### The task
Could you retype only the lines from the one containing "Image resolution: width=1275" through the final line of the entries, both included, skipping any images?
===
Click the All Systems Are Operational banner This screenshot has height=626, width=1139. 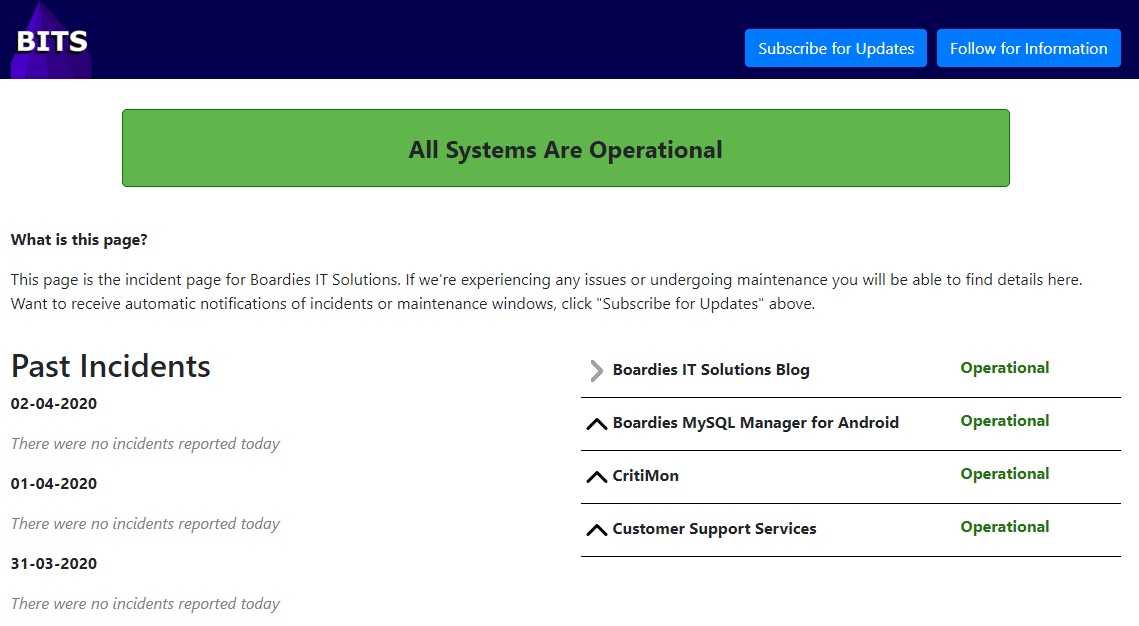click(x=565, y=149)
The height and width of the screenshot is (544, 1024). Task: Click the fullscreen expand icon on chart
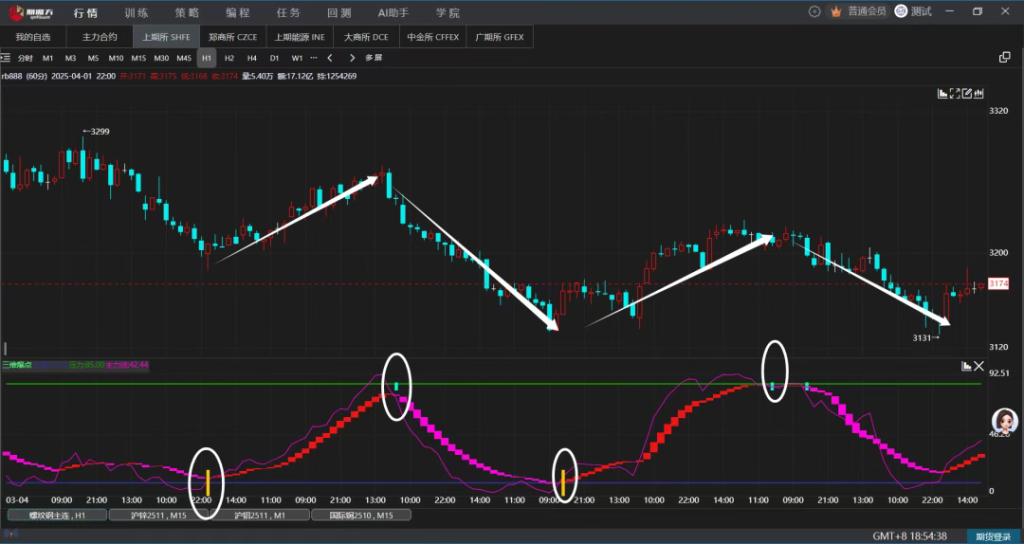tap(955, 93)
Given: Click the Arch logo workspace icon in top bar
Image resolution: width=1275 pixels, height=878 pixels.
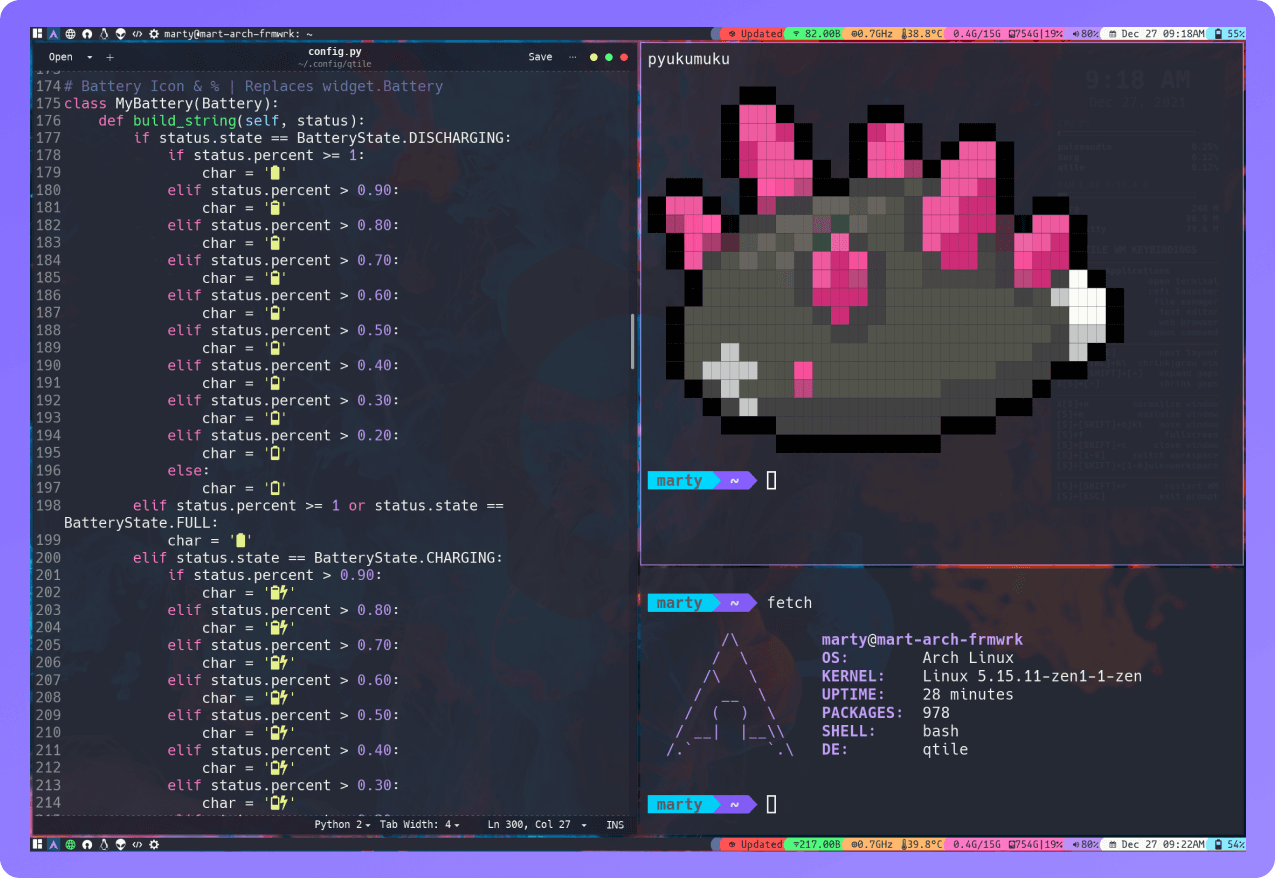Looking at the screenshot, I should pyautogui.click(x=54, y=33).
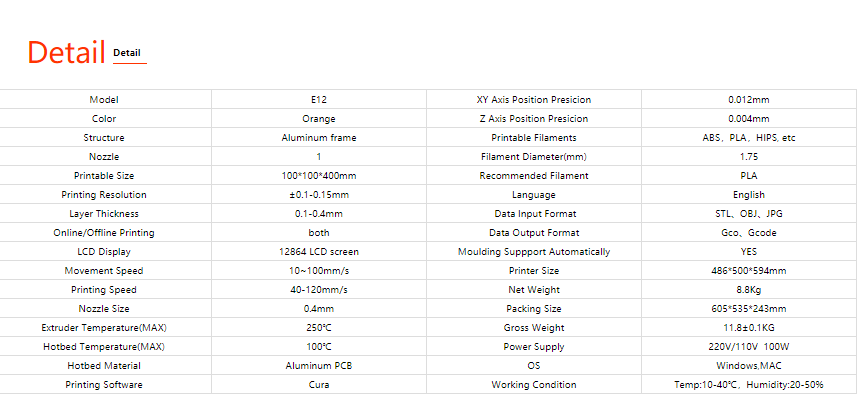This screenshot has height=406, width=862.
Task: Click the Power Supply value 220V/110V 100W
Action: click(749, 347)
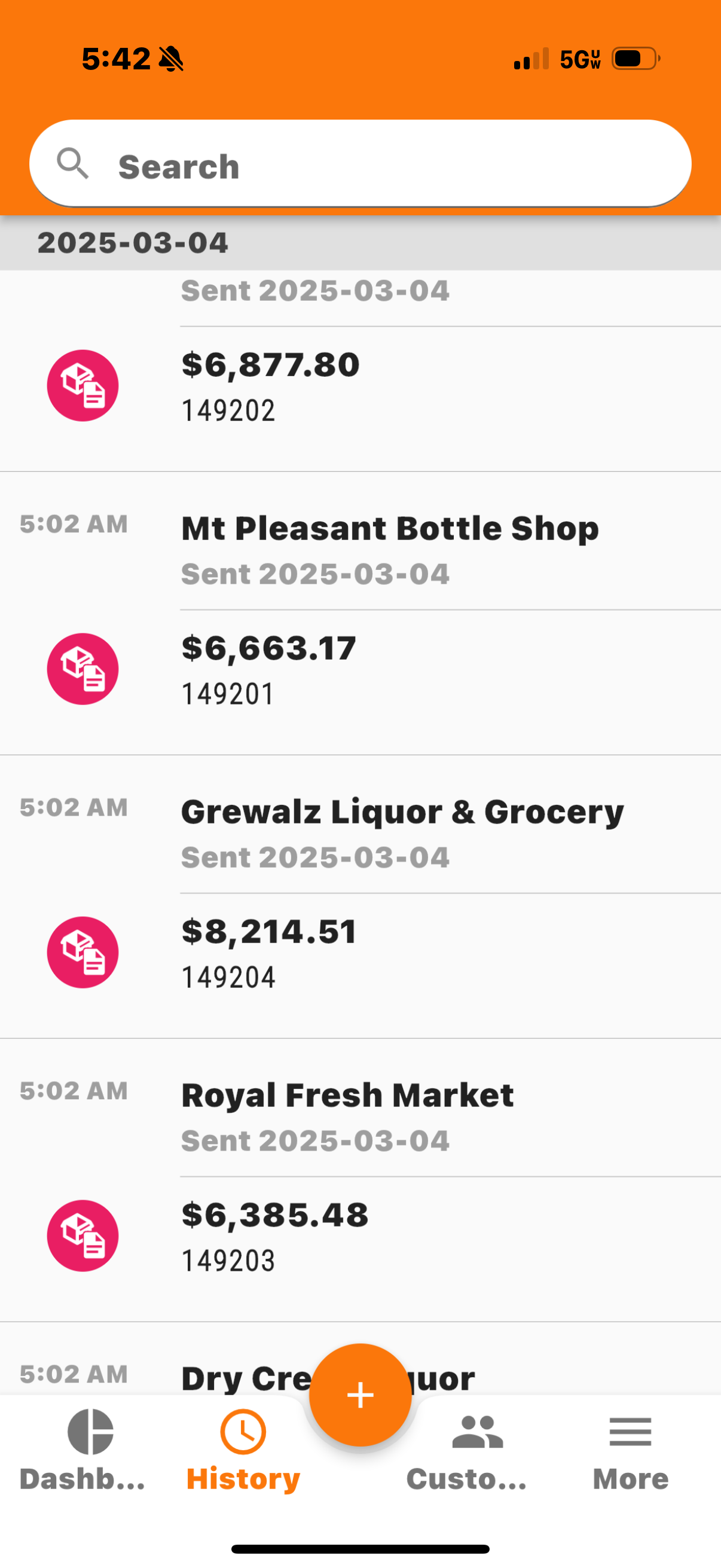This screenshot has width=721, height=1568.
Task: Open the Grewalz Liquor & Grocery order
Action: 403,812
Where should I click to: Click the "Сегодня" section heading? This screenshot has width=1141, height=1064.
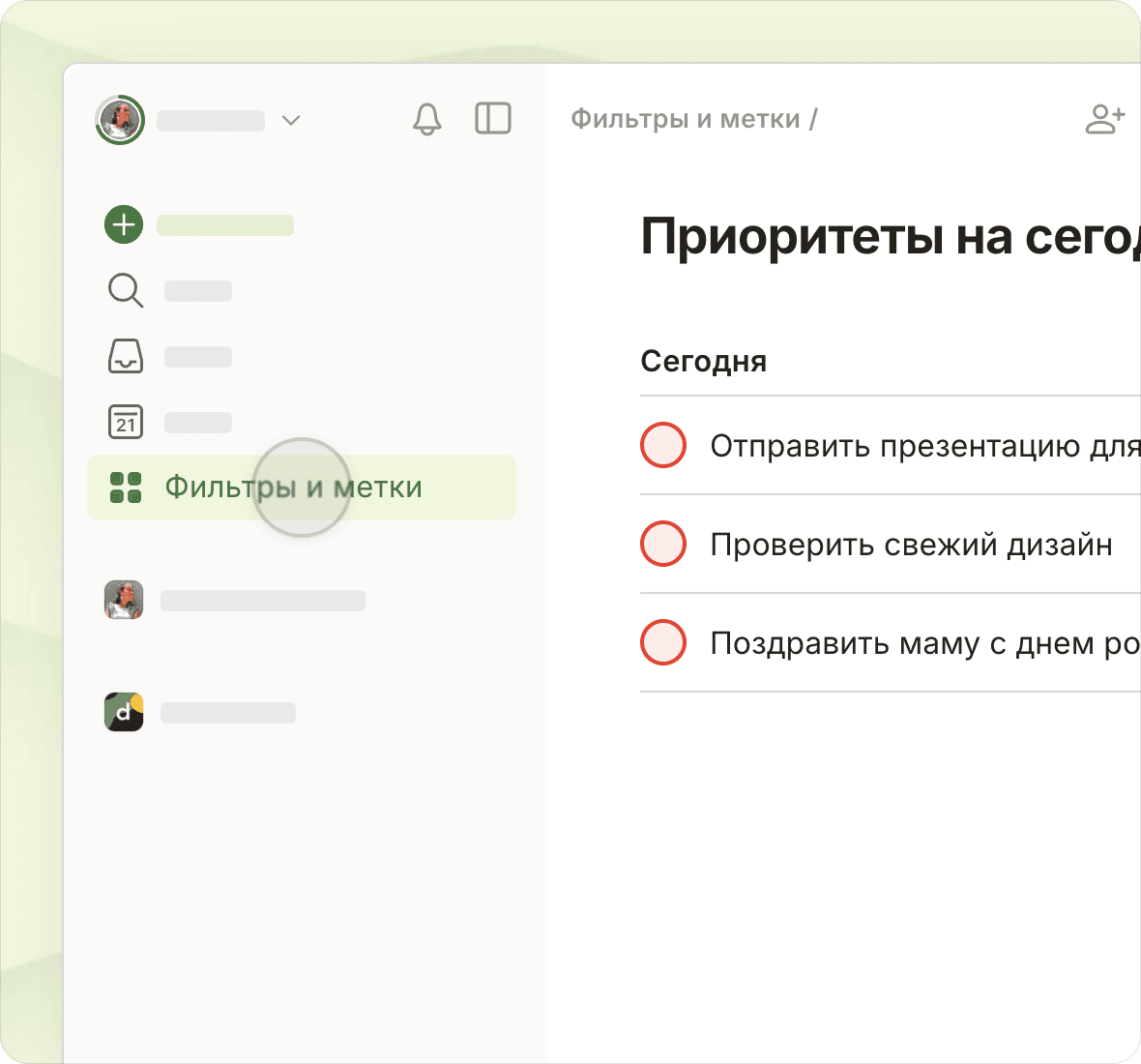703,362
===
### Solution for this exercise
Image resolution: width=1275 pixels, height=878 pixels.
Looking at the screenshot, I should pyautogui.click(x=54, y=33).
This screenshot has height=406, width=862.
Task: Click the Power Supply value 220V/110V 100W
Action: click(749, 347)
This screenshot has width=721, height=1568.
Task: Open the Grewalz Liquor & Grocery order
Action: 403,812
Where should I click to: Click the "Сегодня" section heading? This screenshot has width=1141, height=1064.
703,362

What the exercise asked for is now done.